Red Sox vs. Tampa Bay last night at Tropicana field, which Buster Olney has described as "like playing baseball in your grandmothers basement". That said, two outs R2, R3, routine pop up to first base. Ball doesn't hit anything up top, but first baseman loses it. He does the dance of death, ball lands fair starts to roll foul about 60' from HP but stops just fair. The first baseman never got close enough to get a glove on it (barely), but this was a routine pop up at the MLB level. Scorer gives infield hit and 2 RBI (and makes two runs earned).
I am constantly amazed with scoring decisions like this. Is it a hard place to play, YES. Should a major leaguer catch a routine pop up within 30' of where he is standing when the ball is hit? YES. I don't care where you are playing, that ball is an error.

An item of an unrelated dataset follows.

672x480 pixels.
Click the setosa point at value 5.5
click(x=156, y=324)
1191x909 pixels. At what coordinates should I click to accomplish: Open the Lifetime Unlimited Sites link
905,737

We heard the classic saying by the announcers, "It's a hit because he didn't get his glove on it." So a slightly better player who gets slightly closer to actually making the catch deserves an E where the guy who couldn't even get a glove on it doesn't deserve an error? If this play wasn't ordinary effort, I will turn in my scorebook.
I had another one in a D-I college baseball game. Line drive to center field, CF takes six hard steps back, even turning his back, stops, changes his mind, takes six hard steps in, dives and doesn't catch the ball. Home scorer gives a double. I give E-8. The ball hit the spot he was standing in when it was hit. I don't give extra credit for running around in circles.